Billet invité
S’il était encore possible d’être scandalisé devant la désinvolture avec laquelle les affaires importantes du monde sont traitées, le projet de réforme des activités de la NSA de Barack Obama en fournirait une nouvelle occasion. Rien ne devrait changer, pour en résumer la teneur, à la seule exception du sort réservé à la collecte des métadonnées téléphoniques sur le territoire des États-Unis, que les opérateurs américains du téléphone stockeront pendant dix-huit mois en lieu et place de la NSA, qui les gardait cinq ans. Une procédure judiciaire d’accès sera définie. Mais cette nouvelle disposition destinée à calmer les esprits ne concernera pas les données recueillies via Internet et ses services, et la NSA aura toujours le champ libre à l’extérieur du pays. La qualifier de rideau de fumée n’est pas exagéré.

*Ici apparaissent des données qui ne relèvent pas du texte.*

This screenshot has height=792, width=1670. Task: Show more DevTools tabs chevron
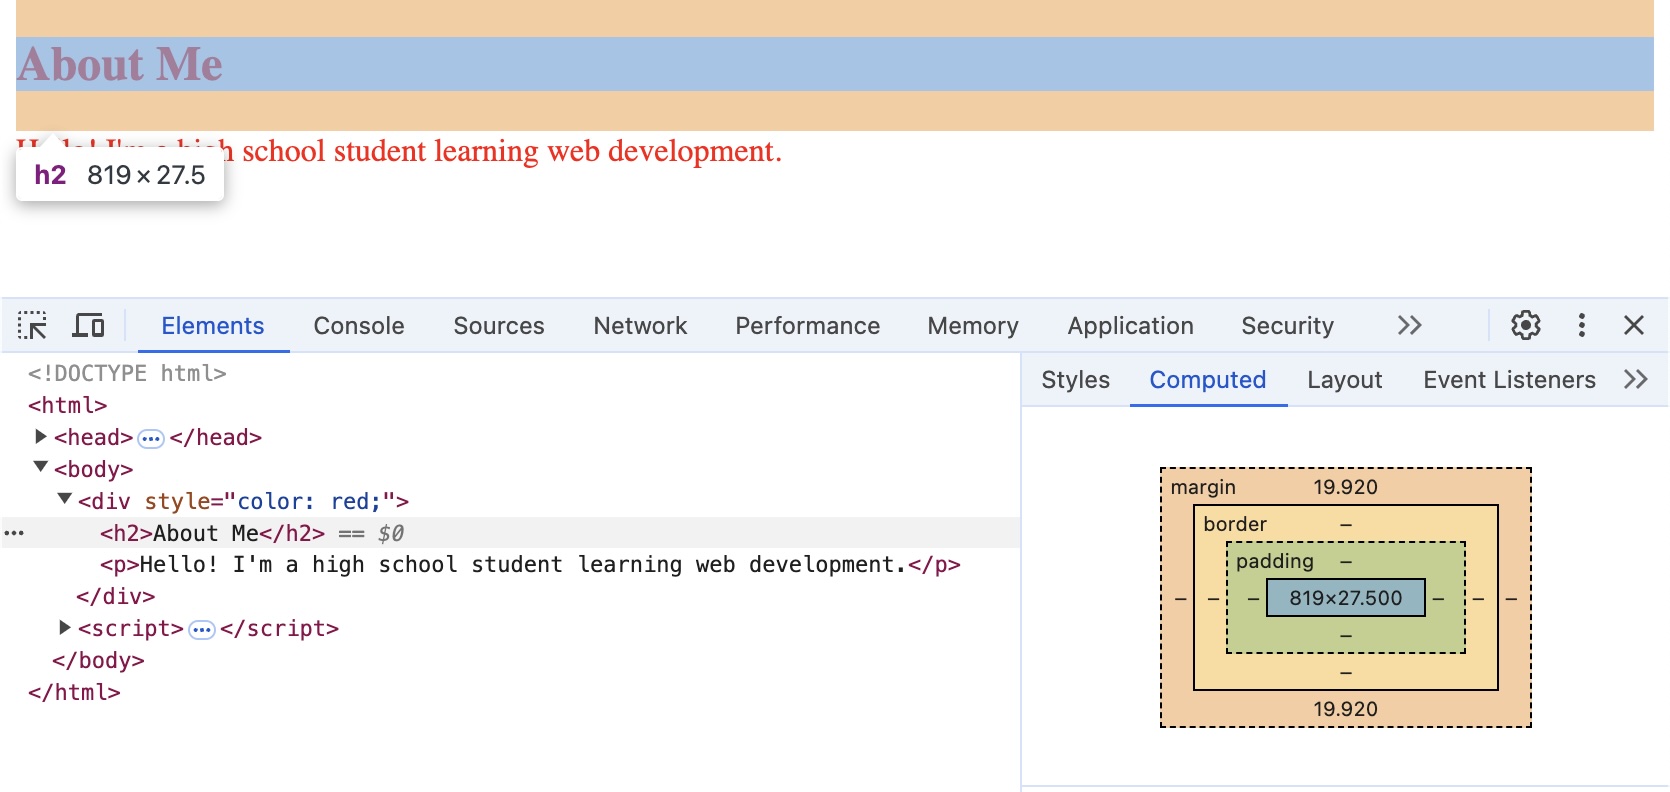(x=1409, y=326)
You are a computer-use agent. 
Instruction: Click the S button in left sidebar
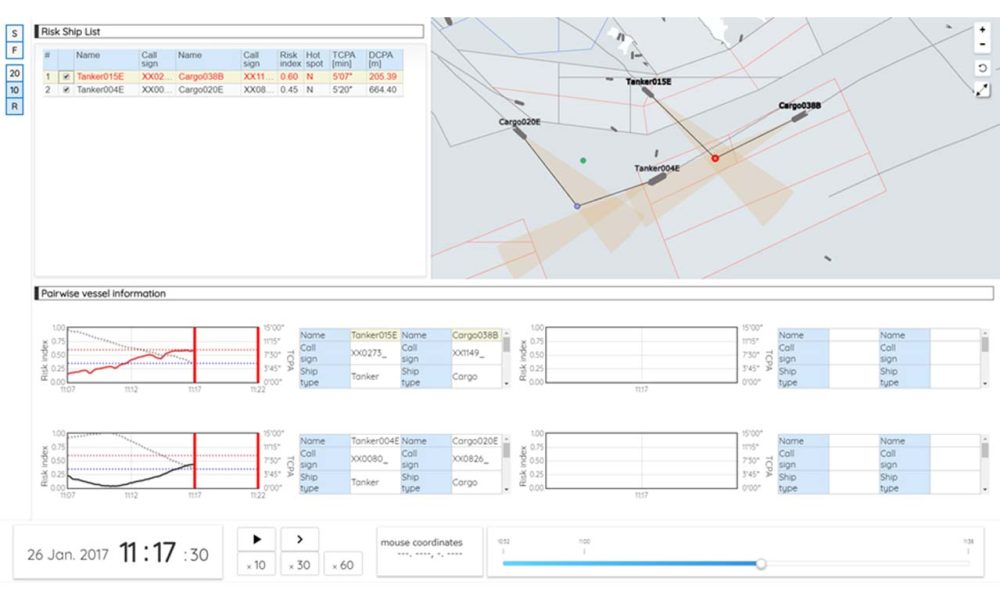click(x=15, y=33)
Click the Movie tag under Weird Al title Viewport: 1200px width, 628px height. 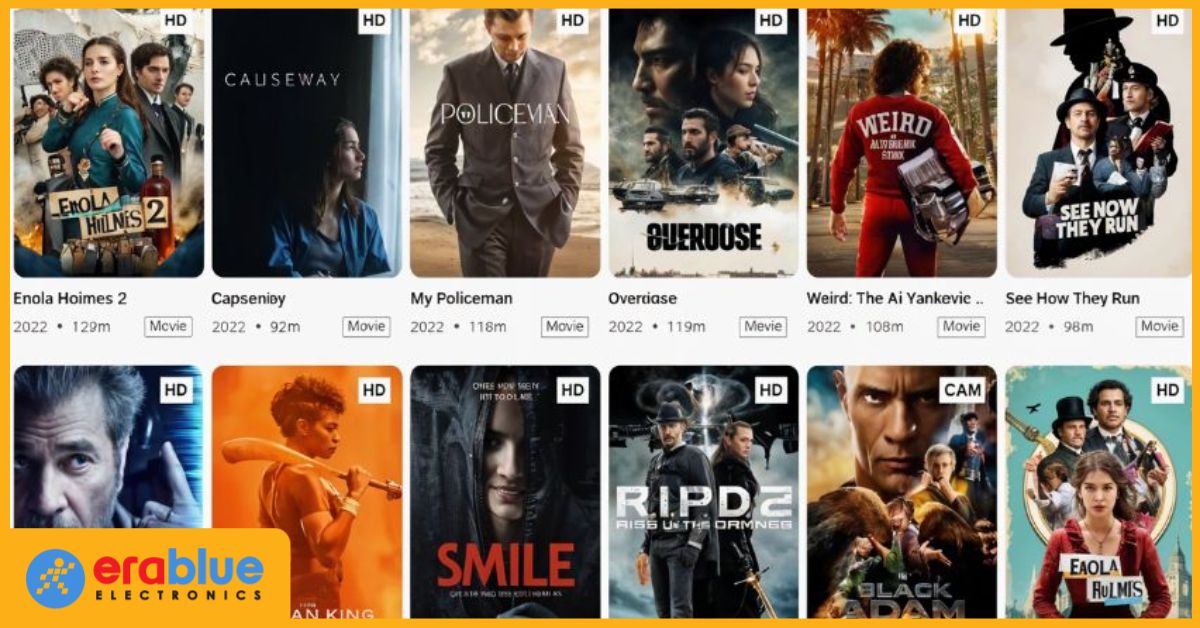coord(961,326)
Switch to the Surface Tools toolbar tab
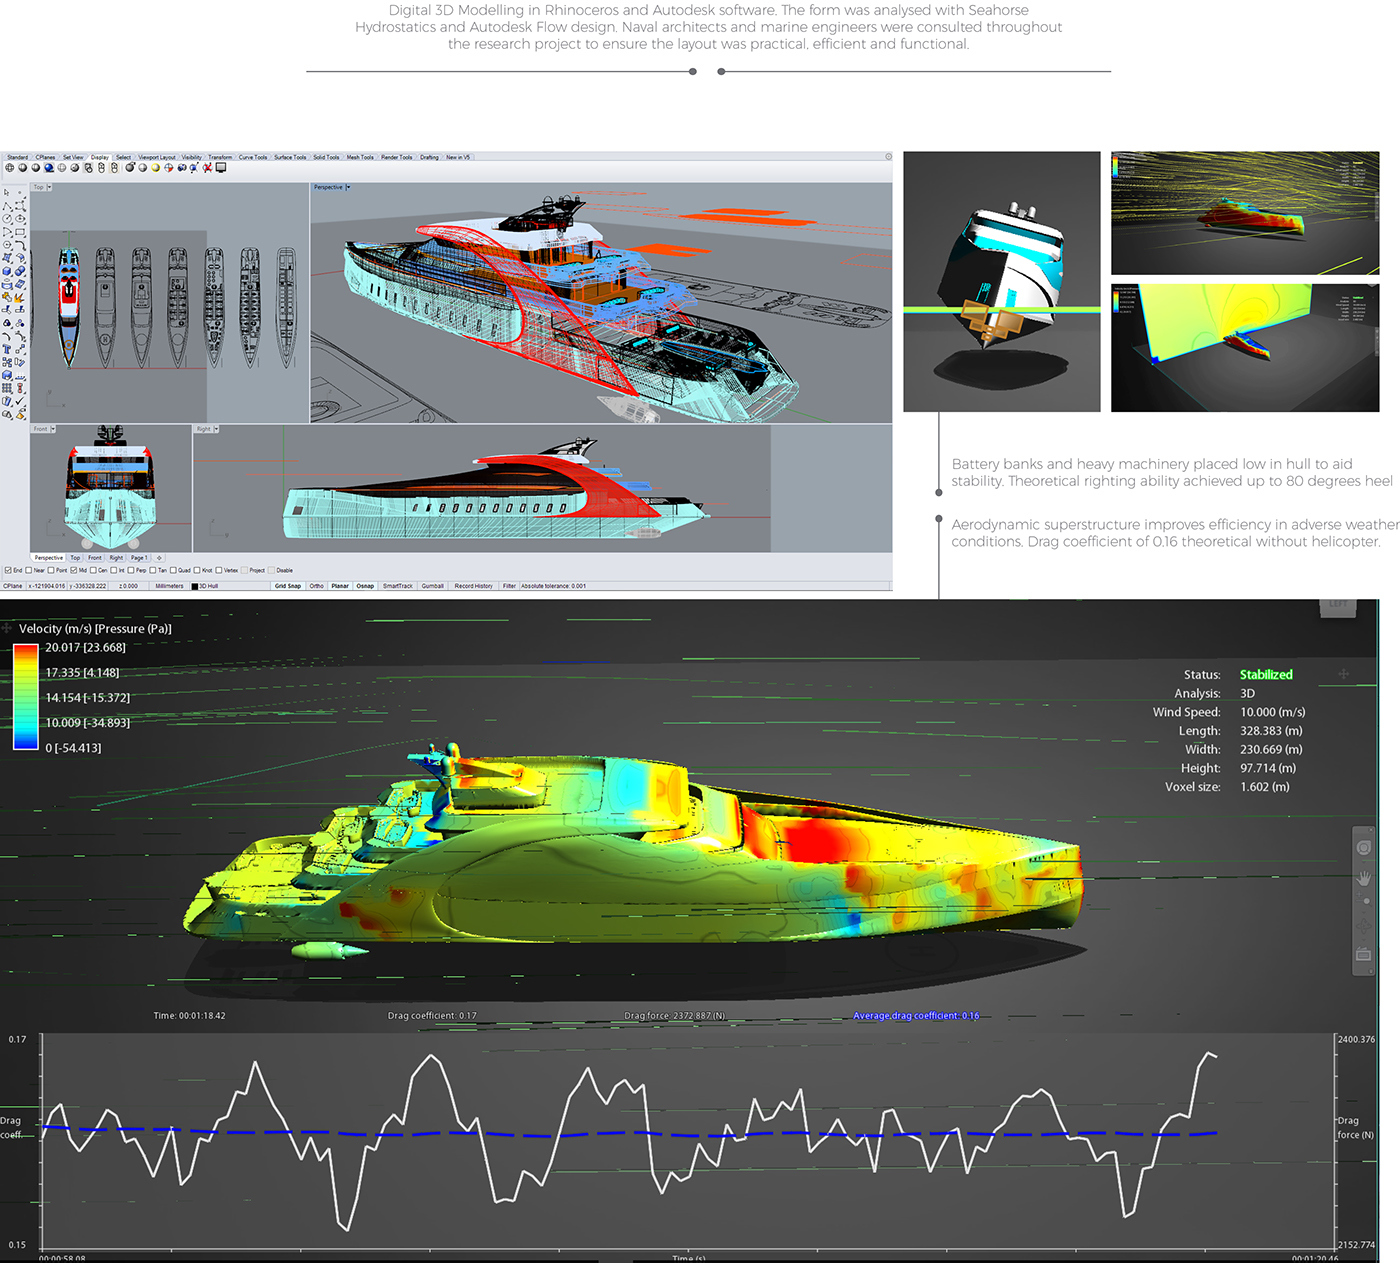1400x1263 pixels. (290, 157)
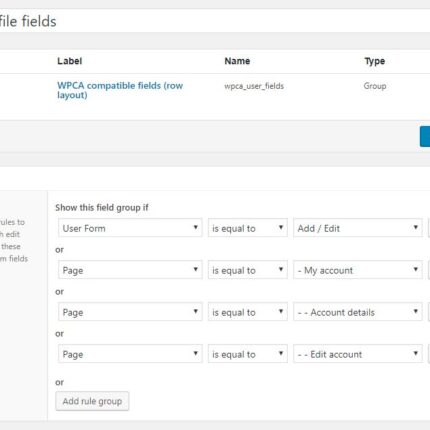This screenshot has height=430, width=430.
Task: Click the blue button under fields table
Action: click(x=425, y=136)
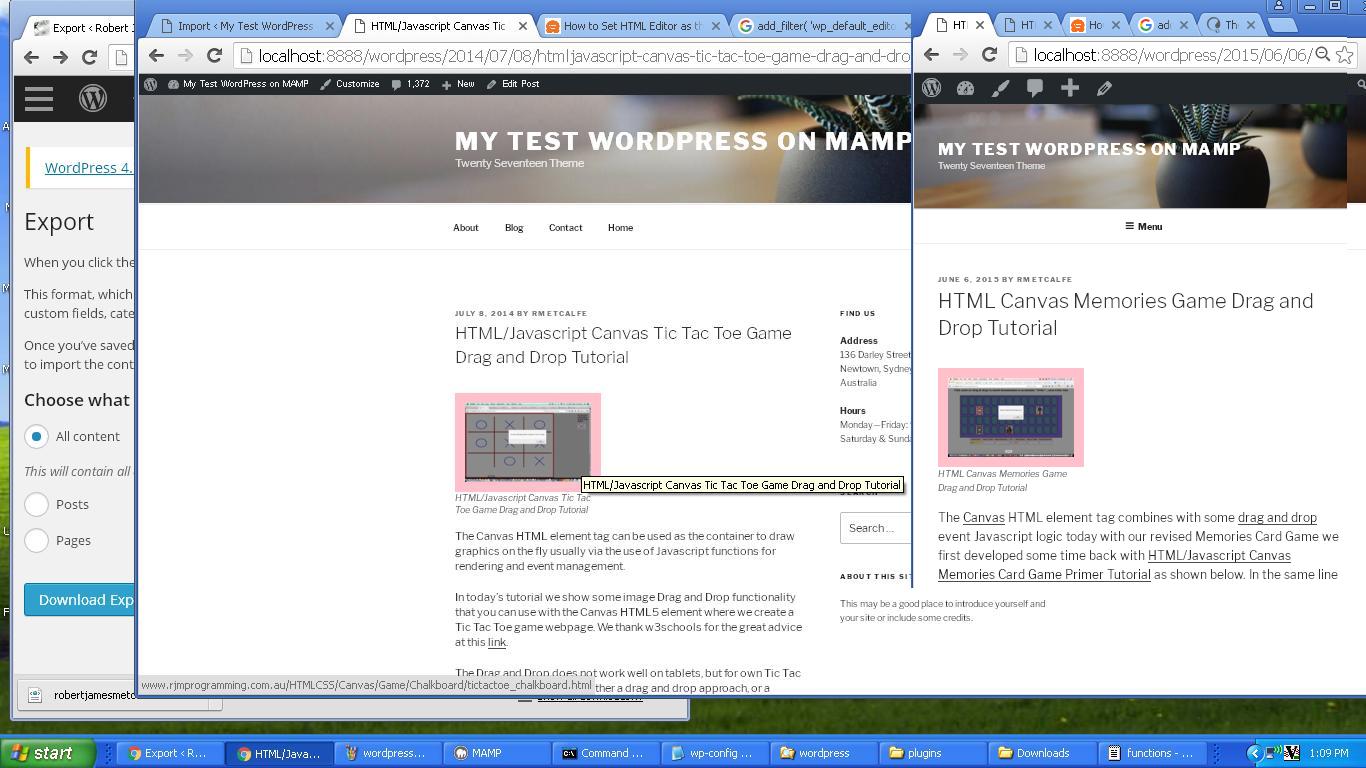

Au Brésil, une nouvelle loi a été adoptée hier par la Chambre des députés (en première lecture), afin de mieux protéger la confidentialité des internautes. L’initiative détonne dans un contexte international généralement marqué par des restrictions, des filtrages et des interdictions d’usage de certains services d’Internet, ainsi que par la poursuite de l’offensive en faveur d’un Internet à deux vitesses qui permettrait aux opérateurs d’accroître leur chiffre d’affaires commercial. Différentes dispositions en faveur des internautes devraient être au final adoptées au Brésil, dont le principe de la neutralité d’Internet qui interdit cette dernière évolution, mais le projet d’imposer le stockage des données sur le territoire brésilien a été abandonné, car il est illusoire de vouloir ainsi se protéger : on ne peut agir efficacement sur le réseau mondial dans un seul pays.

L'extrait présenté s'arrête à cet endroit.